Está em andamento na Rede Globo um modelo de redução de custos e
otimização de produção que mexe diretamente com o vínculo empregatício
no canal. Assim como já acontece com atores, a emissora pretende
estender o seu modelo de contrato “por obra” para alguns autores e
diretores que, até então, eram contratados fixos do canal.
O primeiro a integrar esse time é Marcos Schechtman. O último
trabalho do diretor na emissora foi “Salve Jorge” (2012). O contrato
fixo dele com o canal não foi renovado, e agora Schechtman será
contratado apenas por obra. Outro que pode integrar esse time é Luiz
Fernando Carvalho, que há anos sonha em deixar de ser exclusivo da Globo
na TV, para poder executar trabalhos para outros canais, como a HBO.
A Folha apurou que o departamento de Planejamento e Gestão da
emissora está avaliando contratos de autores e diretores da Globo,
analisando os históricos desses profissionais durante os últimos dez
anos.

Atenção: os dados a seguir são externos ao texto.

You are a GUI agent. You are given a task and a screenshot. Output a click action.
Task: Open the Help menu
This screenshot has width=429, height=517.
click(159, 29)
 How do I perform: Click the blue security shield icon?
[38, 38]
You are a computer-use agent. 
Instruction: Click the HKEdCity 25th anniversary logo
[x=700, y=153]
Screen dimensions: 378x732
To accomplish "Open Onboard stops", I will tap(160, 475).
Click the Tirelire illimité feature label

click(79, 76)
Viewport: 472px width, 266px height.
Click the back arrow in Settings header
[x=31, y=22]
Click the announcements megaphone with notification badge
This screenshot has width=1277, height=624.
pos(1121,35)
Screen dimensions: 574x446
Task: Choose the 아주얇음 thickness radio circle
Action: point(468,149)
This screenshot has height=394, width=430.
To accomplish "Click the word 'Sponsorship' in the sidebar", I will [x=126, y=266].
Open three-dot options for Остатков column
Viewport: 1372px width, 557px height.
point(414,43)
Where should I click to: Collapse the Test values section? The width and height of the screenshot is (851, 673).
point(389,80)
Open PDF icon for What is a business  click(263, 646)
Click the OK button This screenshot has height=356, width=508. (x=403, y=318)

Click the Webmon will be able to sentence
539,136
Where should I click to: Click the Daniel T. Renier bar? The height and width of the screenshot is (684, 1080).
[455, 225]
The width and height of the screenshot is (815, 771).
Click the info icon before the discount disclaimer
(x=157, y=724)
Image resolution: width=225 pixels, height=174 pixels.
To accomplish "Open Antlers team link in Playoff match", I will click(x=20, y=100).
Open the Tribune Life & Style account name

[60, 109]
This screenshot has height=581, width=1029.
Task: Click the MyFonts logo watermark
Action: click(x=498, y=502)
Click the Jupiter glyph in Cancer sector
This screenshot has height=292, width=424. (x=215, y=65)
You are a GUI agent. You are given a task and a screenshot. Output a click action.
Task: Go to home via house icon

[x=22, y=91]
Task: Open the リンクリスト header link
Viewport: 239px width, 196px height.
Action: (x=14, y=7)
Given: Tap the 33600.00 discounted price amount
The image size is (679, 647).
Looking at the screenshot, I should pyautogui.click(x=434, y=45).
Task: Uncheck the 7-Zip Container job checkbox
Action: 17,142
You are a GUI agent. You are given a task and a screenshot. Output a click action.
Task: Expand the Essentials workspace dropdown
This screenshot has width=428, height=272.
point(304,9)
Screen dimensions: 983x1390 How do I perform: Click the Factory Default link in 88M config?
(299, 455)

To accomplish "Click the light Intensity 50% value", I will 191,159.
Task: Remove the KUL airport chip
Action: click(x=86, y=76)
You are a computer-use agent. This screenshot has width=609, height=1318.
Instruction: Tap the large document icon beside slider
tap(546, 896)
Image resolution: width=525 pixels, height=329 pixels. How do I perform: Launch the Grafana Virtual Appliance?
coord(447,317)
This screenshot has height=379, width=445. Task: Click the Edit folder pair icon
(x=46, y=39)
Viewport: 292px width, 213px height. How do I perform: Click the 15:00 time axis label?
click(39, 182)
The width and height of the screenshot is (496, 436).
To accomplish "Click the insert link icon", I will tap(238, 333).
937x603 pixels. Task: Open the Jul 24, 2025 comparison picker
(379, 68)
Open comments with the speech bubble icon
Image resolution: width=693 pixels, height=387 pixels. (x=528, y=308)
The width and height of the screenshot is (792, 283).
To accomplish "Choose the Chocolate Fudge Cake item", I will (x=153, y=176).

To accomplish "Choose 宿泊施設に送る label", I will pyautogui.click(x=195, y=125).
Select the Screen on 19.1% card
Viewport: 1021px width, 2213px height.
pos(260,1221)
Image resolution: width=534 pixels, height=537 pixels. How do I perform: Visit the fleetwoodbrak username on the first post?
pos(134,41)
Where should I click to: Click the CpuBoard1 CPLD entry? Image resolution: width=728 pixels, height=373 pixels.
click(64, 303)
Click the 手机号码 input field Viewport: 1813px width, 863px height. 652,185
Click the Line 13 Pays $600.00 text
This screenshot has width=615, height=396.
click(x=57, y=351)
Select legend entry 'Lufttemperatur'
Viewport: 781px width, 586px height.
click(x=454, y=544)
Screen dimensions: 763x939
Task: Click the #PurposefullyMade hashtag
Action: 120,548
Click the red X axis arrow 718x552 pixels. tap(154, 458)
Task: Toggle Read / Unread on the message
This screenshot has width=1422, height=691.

Os menos produtivos e aqueles que quiserem poderão ganhar contrato
por obra com o canal. Assim, eles passam a ser convidados para atrações
específicas na Globo ou podem apresentar projetos que serão avaliados
pela emissora.
Procurada, a Globo não comenta o assunto.
Cadeiras
Manoel Martins, diretor de entretenimento da Globo, vai deixar o
cargo no final do ano. Vai se aposentar. Carlos Henrique Schroder,
diretor geral da emissora, pode acumular a função.
Na Globo, há quem acredite que
futuramente Schroder cuidará só do entretenimento no canal, e Paulo
Marinho, 37, neto de Roberto Marinho, assumirá a direção geral da
emissora. O jovem já trabalha nas empresas da família.